At first, the structure of human HCV was evaluated to identify vaccine candidates that include B- and T-cell epitopes. The researchers selected the E2 envelope glycoprotein as the target for vaccine candidates, as it is most targeted in HCV infections, instead of the nucleocapsid C protein.

A total of 1,803 variants were obtained from the European HCV database, and 439 relevant epitopes were selected from the Immune Epitope Database and Analysis Resource (IEDB).

Weights were assigned to each epitope based on the outcomes of T-cell assays, B-cell assays, and major histocompatibility complex (MHC) ligand assays, which were categorized as high-positive, intermediate-positive, low-positive, and negative.

A λ-superstring criterion was applied on the integer programming algorithm to optimize the vaccine candidates. The final vaccine candidate was chosen length of 39 amino acids and λ=1.889, as a union of 13 epitopes.

It was developed by disjunctively joining two peptide strings abbreviated as STG (the longer peptide) and DYP (the shorter peptide), which were synthesized separately and used in the assays. Mouse bone marrow-derived DCs without any peptide were used as controls in the assays.

Further, proof-of-concept experiments were conducted in mice to evaluate the safety and immunogenicity of the vaccine candidate.

The safety was assessed in vitro by studying the apoptosis of cells and toxicity and in vivo by measuring the levels of interleukin 1 (IL-1) in mice sera. Vaccines were prepared by loading the HCV-derived peptides into macrophages or DCs.

Local immune responses were evaluated through the induction of delayed-type hypersensitivity (DTH) reactions. T-cell responses were measured by flow cytometry, cytokines in mice sera were measured using multiparametric kits, and antibody levels were measured using enzyme-linked immunosorbent assay (ELISA).

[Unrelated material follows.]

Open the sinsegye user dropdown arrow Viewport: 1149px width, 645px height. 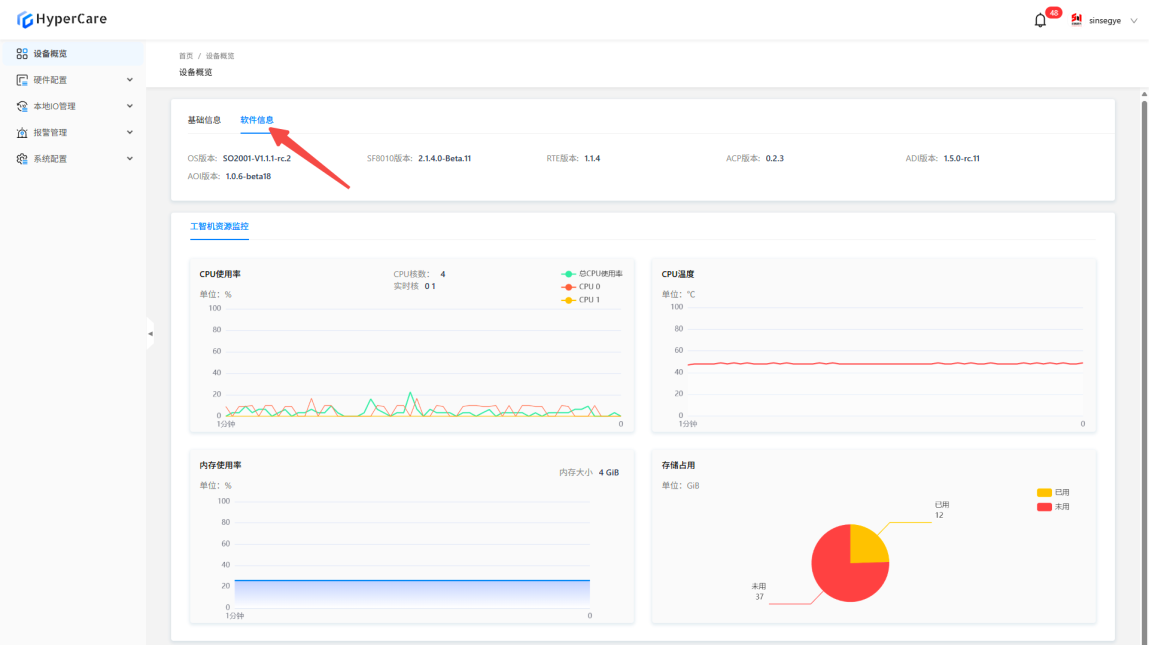[x=1134, y=21]
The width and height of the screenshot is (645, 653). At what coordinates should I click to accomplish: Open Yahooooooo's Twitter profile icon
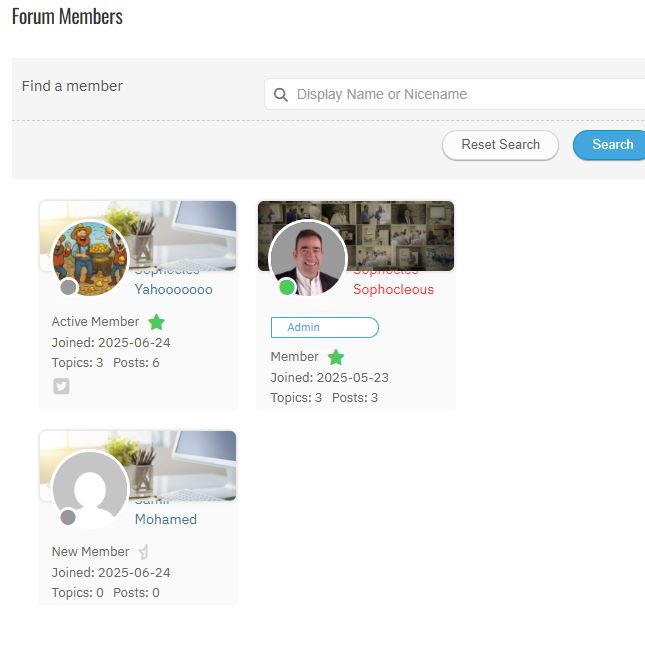[61, 386]
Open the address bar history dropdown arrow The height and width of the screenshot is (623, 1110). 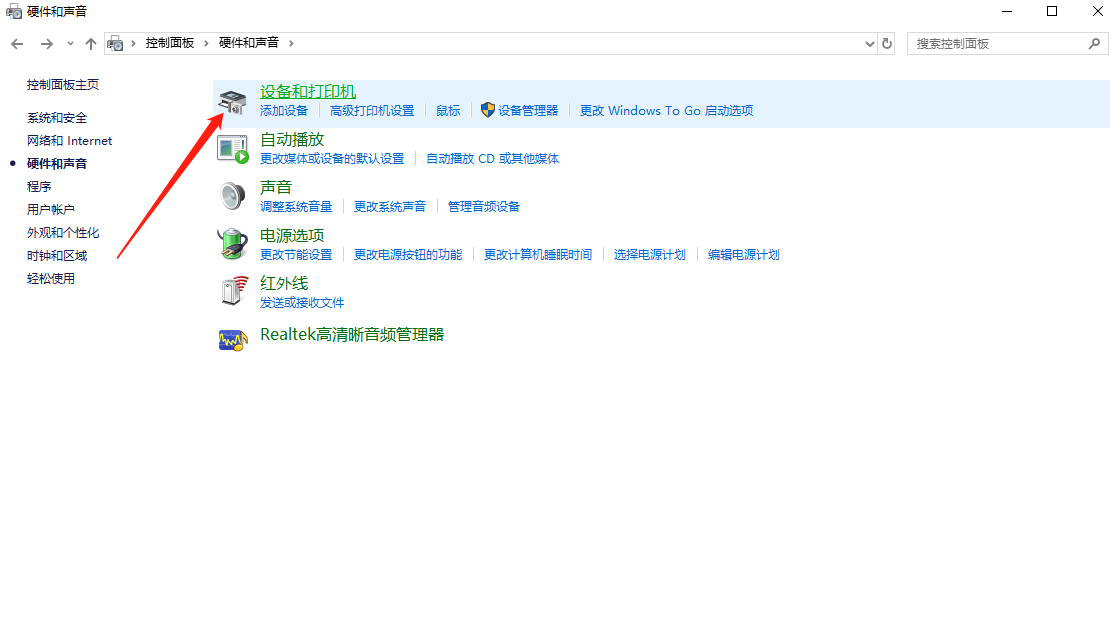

The statistical analysis included the use of the Shapiro-Wilk test and Student’s t-test. Experiments were conducted in triplicates.

Results and discussion

The purity of the synthesized strings was found to be 98.5%. The chosen vaccine candidate showed positive results for all three types of assays. DC vaccines carrying HCV peptides were found to be safe both in vitro (cell viability up to 98.5%, apoptosis <4.5%) and in vivo (IL-1 level <1.3 pg/ml).

DTH analysis showed that DCs loaded with HCV peptides displayed 5.6–12-fold higher local immune responses than the responses elicited by controls.

As per the findings, DC vaccines containing the STG peptide showed greater efficacy than those containing the DYP peptide.

This was indicated by an increased antiviral cytokine response to STG. Additionally, an increase was observed in STG-specific T-cells (CD4 + and CD8 +) and antibodies (immunoglobulin G) that not only reacted with STG but also cross-reacted with envelope protein E1 and DYP, suggesting their potential universal application against HCV.

Conclusion

In conclusion, the present study unveils a novel vaccine design approach, demonstrating its efficacy in developing a vaccine against hepatitis C. The vaccine developed with this approach was safe and immunogenic in mice.

The method could be adapted to combat other high-mutation-rate viruses that currently lack effective vaccines. In the future, overcoming the method’s high computational cost limitation could open a promising avenue for advancing vaccine development in challenging areas.